### INSTRUCTIONS TO FOLLOW
Return exactly those lines of the material below that fall between the line holding "Given: Click the Add and Remove icon" and the line holding "Where should I click to: Confirm", inclusive.

### EXTRACTED ENTRIES

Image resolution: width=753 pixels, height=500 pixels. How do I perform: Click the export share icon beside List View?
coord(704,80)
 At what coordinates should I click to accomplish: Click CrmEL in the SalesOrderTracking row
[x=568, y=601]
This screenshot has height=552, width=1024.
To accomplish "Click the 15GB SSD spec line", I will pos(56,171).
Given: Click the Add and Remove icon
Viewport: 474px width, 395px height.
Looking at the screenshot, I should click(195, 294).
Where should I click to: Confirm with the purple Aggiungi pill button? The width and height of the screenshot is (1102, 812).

* * *

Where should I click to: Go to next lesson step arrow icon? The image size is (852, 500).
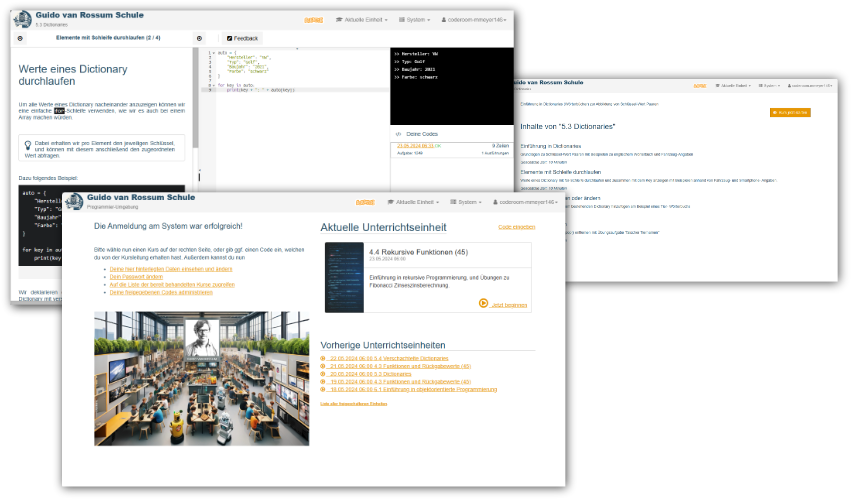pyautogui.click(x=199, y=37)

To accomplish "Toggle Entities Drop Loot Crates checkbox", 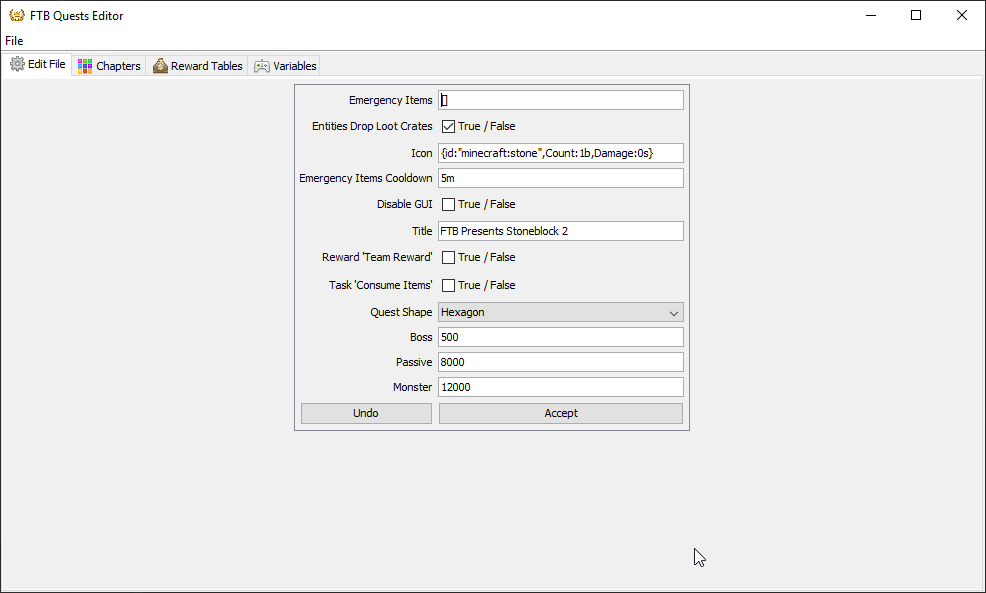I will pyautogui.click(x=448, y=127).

### ANSWER BOX
Given: Click the Add and Remove icon
Viewport: 474px width, 395px height.
Looking at the screenshot, I should click(195, 294).
Where should I click to: Confirm with the purple Aggiungi pill button? The width and height of the screenshot is (1102, 812).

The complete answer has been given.